• [PROBLEM]:
Return the lines of the data below exactly. Start at the first and end with the line containing "Task: Expand the Categories menu".

Top of RECORD SET

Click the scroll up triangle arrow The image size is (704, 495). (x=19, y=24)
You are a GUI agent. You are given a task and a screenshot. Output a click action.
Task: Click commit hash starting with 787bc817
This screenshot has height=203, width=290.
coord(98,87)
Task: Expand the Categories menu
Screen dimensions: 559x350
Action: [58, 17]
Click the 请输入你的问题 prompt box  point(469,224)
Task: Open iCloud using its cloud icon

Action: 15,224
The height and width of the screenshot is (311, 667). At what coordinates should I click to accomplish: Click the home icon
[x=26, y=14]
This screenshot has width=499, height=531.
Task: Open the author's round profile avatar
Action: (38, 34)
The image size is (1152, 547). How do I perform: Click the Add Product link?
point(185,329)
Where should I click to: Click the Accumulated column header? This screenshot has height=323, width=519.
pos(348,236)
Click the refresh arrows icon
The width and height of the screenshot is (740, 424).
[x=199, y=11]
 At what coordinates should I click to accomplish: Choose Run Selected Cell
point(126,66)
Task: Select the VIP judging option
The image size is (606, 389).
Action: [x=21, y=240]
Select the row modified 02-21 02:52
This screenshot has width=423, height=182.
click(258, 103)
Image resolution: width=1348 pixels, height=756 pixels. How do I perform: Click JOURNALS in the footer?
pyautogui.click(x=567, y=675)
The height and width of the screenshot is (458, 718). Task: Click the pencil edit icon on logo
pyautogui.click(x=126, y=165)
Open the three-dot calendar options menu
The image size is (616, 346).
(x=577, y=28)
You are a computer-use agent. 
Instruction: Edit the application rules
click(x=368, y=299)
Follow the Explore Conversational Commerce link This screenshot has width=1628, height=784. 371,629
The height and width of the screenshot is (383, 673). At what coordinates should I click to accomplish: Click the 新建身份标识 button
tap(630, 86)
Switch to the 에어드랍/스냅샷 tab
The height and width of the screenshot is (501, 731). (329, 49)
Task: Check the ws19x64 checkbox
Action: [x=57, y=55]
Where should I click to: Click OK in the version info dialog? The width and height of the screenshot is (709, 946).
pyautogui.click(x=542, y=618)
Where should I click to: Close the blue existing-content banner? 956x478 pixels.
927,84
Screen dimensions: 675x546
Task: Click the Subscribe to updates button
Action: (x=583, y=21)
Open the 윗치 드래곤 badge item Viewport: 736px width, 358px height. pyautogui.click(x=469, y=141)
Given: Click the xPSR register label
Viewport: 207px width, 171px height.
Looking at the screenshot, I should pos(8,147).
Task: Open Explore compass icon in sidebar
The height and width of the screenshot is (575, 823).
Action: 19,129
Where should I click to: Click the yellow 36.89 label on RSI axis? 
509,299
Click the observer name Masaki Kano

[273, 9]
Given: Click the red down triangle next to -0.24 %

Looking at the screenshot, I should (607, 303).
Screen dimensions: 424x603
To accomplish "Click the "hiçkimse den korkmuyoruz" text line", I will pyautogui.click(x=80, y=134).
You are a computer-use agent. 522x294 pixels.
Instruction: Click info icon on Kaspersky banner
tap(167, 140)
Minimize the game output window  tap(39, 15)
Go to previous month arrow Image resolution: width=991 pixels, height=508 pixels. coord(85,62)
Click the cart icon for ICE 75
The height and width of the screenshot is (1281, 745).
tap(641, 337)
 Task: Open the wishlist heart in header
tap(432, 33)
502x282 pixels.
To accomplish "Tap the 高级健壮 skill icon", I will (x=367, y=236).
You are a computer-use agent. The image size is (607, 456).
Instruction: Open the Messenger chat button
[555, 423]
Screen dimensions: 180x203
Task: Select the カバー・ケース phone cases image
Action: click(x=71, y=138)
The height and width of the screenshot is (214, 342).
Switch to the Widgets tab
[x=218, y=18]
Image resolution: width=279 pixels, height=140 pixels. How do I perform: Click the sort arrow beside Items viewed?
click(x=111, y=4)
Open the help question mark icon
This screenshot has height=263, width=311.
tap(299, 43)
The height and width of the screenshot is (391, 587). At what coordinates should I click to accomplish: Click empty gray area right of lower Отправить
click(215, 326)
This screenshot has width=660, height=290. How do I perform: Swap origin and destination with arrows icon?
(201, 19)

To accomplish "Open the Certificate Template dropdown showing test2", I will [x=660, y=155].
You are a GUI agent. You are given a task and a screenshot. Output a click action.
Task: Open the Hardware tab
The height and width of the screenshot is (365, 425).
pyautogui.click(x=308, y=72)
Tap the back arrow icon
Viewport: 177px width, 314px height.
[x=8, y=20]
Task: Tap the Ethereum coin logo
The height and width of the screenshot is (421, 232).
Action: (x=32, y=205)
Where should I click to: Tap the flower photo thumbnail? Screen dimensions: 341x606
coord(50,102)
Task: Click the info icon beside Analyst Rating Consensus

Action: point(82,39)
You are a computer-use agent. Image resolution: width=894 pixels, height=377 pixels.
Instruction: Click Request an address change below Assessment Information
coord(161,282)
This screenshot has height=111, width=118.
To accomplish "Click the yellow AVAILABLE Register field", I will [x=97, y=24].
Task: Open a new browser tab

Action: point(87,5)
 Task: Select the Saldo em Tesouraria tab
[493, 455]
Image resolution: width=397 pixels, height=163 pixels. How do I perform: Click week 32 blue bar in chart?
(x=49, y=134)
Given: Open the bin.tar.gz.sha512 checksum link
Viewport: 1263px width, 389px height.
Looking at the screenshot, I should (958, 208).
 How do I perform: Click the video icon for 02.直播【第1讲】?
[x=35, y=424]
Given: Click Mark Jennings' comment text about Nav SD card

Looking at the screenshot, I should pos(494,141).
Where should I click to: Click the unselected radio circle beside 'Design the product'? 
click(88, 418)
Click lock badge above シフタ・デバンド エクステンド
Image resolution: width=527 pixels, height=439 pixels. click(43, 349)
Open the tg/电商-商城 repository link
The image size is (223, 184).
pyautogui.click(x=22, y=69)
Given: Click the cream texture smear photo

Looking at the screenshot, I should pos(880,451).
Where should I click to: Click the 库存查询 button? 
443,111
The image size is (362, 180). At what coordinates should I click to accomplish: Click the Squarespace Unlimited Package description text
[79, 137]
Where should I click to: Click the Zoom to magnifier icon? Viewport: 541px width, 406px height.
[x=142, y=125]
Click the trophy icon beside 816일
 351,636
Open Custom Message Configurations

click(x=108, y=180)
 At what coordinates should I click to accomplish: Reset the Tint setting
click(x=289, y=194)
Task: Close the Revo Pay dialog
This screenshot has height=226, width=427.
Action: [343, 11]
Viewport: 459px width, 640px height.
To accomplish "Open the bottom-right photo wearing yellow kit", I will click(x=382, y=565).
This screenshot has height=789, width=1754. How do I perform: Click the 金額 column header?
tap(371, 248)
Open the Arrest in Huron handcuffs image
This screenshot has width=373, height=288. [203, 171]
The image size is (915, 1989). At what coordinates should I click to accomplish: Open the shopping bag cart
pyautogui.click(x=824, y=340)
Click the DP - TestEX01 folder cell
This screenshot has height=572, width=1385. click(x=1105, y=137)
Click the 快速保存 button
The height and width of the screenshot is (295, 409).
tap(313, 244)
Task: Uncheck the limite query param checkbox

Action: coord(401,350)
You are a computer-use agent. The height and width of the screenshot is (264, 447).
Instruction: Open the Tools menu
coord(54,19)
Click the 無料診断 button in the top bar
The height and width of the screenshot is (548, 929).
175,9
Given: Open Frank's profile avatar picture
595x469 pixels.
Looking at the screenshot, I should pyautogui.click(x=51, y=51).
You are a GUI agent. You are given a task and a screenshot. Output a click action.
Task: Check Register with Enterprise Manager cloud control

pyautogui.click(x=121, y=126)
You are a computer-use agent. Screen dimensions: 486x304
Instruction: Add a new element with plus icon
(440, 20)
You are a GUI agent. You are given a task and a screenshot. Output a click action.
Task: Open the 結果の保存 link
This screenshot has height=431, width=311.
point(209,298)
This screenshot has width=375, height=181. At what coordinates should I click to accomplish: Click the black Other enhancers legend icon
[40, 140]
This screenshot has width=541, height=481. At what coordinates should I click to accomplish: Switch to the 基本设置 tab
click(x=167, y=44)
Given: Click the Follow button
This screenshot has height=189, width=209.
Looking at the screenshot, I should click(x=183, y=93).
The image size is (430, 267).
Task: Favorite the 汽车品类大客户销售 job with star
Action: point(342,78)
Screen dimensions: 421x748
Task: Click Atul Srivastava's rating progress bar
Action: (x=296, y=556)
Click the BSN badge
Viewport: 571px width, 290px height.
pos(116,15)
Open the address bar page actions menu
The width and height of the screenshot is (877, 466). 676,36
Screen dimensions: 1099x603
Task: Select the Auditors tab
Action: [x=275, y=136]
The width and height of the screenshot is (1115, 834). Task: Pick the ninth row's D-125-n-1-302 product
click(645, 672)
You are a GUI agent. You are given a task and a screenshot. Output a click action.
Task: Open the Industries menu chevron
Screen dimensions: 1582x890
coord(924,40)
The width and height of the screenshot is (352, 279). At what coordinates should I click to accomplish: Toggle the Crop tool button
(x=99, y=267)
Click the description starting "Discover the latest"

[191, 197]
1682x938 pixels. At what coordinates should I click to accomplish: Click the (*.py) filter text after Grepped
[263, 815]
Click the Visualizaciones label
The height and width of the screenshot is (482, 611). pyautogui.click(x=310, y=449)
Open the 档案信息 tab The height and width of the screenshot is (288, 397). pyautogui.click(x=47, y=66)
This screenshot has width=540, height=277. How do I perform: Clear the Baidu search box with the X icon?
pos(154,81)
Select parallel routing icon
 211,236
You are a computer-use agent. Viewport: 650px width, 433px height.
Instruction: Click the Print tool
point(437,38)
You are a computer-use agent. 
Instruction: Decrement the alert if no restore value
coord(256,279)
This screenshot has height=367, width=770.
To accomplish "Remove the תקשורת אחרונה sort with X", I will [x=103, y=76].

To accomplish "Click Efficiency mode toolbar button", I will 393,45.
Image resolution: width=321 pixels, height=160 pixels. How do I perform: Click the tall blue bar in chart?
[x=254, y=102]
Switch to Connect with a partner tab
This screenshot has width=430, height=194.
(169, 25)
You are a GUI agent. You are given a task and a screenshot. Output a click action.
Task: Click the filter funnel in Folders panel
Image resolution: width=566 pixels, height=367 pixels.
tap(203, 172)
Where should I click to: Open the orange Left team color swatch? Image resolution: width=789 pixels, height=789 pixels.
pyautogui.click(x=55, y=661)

Bottom of RECORD SET

• [PROBLEM SOLUTION]:
Click the scroll up triangle arrow The image size is (704, 495). (x=19, y=24)
You are a GUI agent. You are given a task and a screenshot. Output a click action.
Task: Click commit hash starting with 787bc817
This screenshot has height=203, width=290.
coord(98,87)
Task: Expand the Categories menu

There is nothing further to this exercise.